Sudivate/environment (#217)

sudivate · web-flow · commit c773db995958 · 2020-03-01T22:32:52.000-08:00
reusable aml enviroment
diff --git a/.env.example b/.env.example
@@ -15,6 +15,7 @@ WORKSPACE_NAME = 'aml-workspace'
 EXPERIMENT_NAME = ''
 
 # AML Compute Cluster Config
+AML_ENV_NAME='diabetes_regression_training_env'
 AML_COMPUTE_CLUSTER_NAME = 'train-cluster'
 AML_COMPUTE_CLUSTER_CPU_SKU = 'STANDARD_DS2_V2'
 AML_CLUSTER_MAX_NODES = '4'
diff --git a/.pipelines/diabetes_regression-variables-template.yml b/.pipelines/diabetes_regression-variables-template.yml
@@ -29,6 +29,8 @@ variables:
     value: diabetes_regression_model.pkl
 
   # AML Compute Cluster Config
+  - name: AML_ENV_NAME
+    value: diabetes_regression_training_env
   - name: AML_COMPUTE_CLUSTER_CPU_SKU
     value: STANDARD_DS2_V2
   - name: AML_COMPUTE_CLUSTER_NAME
diff --git a/bootstrap/bootstrap.py b/bootstrap/bootstrap.py
@@ -103,7 +103,6 @@ def replaceprojectname(project_dir, project_name, rename_name):
             r"ml_service/pipelines/diabetes_regression_build_train_pipeline.py",  # NOQA: E501
             r"ml_service/pipelines/diabetes_regression_verify_train_pipeline.py",  # NOQA: E501
             r"ml_service/util/create_scoring_image.py",
-            r"diabetes_regression/azureml_environment.json",
             r"diabetes_regression/conda_dependencies.yml",
             r"diabetes_regression/evaluate/evaluate_model.py",
             r"diabetes_regression/register/register_model.py",
diff --git a/diabetes_regression/azureml_environment.json b/diabetes_regression/azureml_environment.json
diff --git a/diabetes_regression/conda_dependencies.yml b/diabetes_regression/conda_dependencies.yml
@@ -1,32 +1,40 @@
+# Conda environment specification.

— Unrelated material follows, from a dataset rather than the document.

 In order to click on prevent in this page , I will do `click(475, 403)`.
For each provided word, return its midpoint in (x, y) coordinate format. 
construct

The dependencies defined in this file will
+# be automatically provisioned for managed runs. These include runs against
+# the localdocker, remotedocker, and cluster compute targets.
+
+# Note that this file is NOT used to automatically manage dependencies for the
+# local compute target. To provision these dependencies locally, run:
+# conda env update --file conda_dependencies.yml
+
 # Details about the Conda environment file format:
 # https://conda.io/docs/using/envs.html#create-environment-file-by-hand
 
-name: diabetes_regression_sklearn
+# For managing Spark packages and configuration, see spark_dependencies.yml.

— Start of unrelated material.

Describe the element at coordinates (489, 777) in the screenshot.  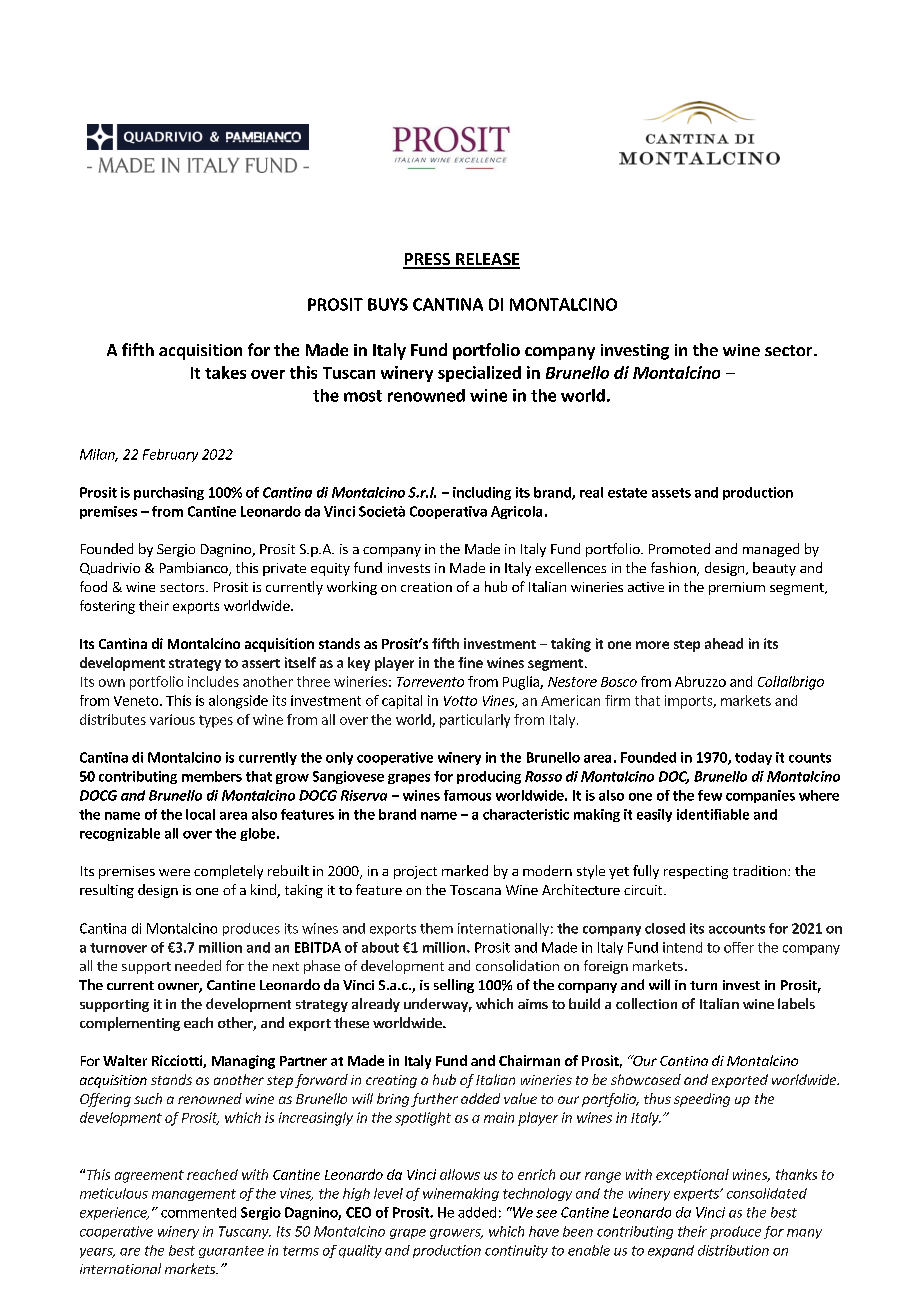
I see `producing` at that location.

+# Version of this configuration file's structure and semantics in AzureML.
+# This directive is stored in a comment to preserve the Conda file structure.
+# [AzureMlVersion] = 2
 
+name: diabetes_regression_training_env
 dependencies:
   # The python interpreter version.
+  # Currently Azure ML Workbench only supports 3.5.2 and later.
   - python=3.7.5
-
   # Required by azureml-defaults, installed separately through Conda to
   # get a prebuilt version and not require build tools for the install.
   - psutil=5.6 #latest
 
-  - numpy=1.18.1
-  - pandas=1.0.0
-  - scikit-learn=0.22.1
-  #- r-essentials
-  #- tensorflow
-  #- keras
-
-  - pip=20.0.2
   - pip:
-      # Dependencies for training environment.
-
-      - azureml-core==1.0.85
-
-      # Dependencies for scoring environment.
-
-      # You must list azureml-defaults as a pip dependency
-      - azureml-defaults==1.0.85
-      - inference-schema[numpy-support]==1.0.1
-      - azureml-dataprep==1.1.38
+      # Required packages for AzureML execution, history, and data preparation.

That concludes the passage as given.